Fashion is considered art by itself, but it draws influence from other forms too — painting, sculpture, etc. “Art and architecture have always been a source of inspiration for me,” says designer Narendra Kumar, whose most recent collection draws from late American abstract artist Franz Kline. He adds, “His thought process was what I implemented. The story of my show was about a musician who performed live for us, while Kline was present in the colours.”
A growing tribe
Designer Aartivijay Gupta’s latest range — a celebrity favourite — has an array of Indian miniature paintings on her creations. Then there are designers like Nisha Sainani, who have artwork specially created for them. Artist Vineeta Nair came up with vintage prints for her summer 2014 collection.
Even internationally, designers can’t get enough of artwork — old and new. Dolce & Gabbana’s Fall 2013 range featured mosaics from Sicily’s Cathedral of Monreale. More recently, Jonathan Saunders revealed that the vivid colours of his spring/summer 2014 range were inspired by English abstract sculptor Anthony Caro; and Rodarte recently had a Vincent van Gogh line.
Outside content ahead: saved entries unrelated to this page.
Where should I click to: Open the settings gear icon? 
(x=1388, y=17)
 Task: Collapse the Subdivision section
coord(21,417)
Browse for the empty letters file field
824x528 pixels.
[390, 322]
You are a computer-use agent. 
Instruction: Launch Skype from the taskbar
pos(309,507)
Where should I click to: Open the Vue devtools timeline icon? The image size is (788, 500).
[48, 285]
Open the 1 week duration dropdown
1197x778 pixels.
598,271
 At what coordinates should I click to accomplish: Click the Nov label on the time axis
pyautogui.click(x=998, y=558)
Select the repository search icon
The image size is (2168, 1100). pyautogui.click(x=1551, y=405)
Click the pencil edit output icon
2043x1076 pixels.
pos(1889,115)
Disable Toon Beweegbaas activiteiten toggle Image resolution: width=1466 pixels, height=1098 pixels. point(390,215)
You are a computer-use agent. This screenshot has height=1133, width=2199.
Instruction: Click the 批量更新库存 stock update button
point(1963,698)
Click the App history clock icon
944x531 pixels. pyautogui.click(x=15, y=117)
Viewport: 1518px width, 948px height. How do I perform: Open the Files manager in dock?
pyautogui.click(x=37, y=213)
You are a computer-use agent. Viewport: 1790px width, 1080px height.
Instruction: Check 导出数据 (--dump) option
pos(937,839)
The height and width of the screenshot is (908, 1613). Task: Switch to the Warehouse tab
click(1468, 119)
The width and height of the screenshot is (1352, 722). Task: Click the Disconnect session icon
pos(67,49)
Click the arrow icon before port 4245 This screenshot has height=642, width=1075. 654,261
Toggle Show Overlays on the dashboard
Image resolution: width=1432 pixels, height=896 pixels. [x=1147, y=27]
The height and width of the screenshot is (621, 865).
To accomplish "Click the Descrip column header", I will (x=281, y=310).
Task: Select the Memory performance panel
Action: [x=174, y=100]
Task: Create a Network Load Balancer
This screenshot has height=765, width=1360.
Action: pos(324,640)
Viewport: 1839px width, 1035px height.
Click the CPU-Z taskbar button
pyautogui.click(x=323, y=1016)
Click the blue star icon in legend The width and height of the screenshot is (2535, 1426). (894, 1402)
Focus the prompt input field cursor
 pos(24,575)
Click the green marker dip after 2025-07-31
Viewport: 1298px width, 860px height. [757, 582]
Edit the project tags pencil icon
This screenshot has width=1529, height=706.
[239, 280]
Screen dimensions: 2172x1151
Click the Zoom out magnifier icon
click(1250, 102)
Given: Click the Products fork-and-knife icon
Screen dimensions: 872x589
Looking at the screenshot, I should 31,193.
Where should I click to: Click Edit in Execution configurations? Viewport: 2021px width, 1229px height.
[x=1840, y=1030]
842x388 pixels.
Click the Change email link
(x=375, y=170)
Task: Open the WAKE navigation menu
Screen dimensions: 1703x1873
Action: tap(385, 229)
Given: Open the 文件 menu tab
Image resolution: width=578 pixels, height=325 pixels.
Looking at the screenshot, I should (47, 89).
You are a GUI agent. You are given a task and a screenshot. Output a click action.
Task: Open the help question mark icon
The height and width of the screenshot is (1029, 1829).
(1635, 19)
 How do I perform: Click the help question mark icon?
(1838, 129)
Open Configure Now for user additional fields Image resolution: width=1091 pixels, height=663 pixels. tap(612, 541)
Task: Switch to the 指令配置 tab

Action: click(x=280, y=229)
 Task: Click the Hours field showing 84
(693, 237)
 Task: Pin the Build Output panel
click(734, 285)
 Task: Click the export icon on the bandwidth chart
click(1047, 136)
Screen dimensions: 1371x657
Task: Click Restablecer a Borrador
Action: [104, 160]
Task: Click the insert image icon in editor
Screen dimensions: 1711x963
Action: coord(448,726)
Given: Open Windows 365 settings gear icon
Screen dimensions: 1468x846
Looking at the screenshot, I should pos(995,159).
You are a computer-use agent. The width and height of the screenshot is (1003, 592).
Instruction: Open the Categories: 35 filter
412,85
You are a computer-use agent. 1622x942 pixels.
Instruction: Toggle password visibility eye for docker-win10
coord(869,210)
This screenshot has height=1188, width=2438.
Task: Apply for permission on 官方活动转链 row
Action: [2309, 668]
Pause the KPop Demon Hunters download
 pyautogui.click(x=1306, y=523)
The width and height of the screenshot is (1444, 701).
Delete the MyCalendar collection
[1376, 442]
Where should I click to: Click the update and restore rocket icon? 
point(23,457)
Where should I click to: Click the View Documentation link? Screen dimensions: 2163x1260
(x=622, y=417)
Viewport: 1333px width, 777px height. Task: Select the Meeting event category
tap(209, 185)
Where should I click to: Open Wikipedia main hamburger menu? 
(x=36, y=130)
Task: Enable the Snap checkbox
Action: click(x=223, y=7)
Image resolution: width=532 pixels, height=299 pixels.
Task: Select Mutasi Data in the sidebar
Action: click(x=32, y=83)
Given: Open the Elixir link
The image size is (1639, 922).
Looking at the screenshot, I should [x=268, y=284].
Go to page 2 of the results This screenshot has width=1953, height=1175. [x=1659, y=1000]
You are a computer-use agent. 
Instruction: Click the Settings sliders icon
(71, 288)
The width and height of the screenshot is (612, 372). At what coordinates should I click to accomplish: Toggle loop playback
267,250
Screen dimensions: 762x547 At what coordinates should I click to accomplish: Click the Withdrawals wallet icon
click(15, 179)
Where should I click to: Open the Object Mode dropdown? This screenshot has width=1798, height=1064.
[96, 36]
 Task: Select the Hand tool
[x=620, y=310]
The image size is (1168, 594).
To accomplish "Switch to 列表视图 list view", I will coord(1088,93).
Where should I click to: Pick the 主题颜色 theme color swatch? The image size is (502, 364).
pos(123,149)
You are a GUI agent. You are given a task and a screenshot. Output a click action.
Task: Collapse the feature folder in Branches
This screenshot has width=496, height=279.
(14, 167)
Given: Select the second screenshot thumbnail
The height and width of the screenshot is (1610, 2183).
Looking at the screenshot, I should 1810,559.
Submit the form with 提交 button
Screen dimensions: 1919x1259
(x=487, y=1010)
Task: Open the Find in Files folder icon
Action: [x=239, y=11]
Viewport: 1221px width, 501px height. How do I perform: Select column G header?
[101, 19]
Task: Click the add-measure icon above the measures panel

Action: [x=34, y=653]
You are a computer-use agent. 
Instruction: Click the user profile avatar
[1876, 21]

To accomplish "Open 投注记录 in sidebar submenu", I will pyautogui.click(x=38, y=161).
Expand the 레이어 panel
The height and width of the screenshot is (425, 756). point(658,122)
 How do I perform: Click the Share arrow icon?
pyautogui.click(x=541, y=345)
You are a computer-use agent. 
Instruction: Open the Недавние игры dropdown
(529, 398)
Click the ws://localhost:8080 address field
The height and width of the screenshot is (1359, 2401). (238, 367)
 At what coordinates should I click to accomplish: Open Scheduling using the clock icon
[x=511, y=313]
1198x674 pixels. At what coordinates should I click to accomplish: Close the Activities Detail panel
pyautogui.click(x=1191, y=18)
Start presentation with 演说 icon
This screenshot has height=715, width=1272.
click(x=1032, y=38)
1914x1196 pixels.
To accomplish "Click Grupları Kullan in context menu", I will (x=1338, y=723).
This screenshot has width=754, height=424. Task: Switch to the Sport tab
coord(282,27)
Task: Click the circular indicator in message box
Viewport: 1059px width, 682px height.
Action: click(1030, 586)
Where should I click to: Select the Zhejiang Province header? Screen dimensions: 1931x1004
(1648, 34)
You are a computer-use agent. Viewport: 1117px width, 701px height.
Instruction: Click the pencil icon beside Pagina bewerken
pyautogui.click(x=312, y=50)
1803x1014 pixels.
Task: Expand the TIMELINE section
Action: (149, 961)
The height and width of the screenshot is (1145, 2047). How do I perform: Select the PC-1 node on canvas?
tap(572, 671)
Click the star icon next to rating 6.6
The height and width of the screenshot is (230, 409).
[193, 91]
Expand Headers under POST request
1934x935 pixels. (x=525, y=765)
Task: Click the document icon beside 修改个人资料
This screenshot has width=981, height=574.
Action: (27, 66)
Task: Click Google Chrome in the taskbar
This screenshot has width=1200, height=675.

Kumar says that since he didn’t really lift Kline’s work directly, there were no legalities involved. Sainani, on the other hand, says that the art in question was created only for the collection, and hence, it’s a property of the label. “Vineeta was involved in conceptualising the range, but from fabric printing to garment construction, that was all my domain,” she says.
Here to stay
A buyer from a prominent multi-designer store, on the condition of anonymity, tells us that while the idea of using popular artwork on clothes might seem gimmicky, sales figures prove that the customer is more than willing to wear their art on their sleeves, literally. “All these recent ranges, including the ones we don’t stock ourselves, have done noteworthy business, especially Gupta’s easy-to-wear range,” says the buyer.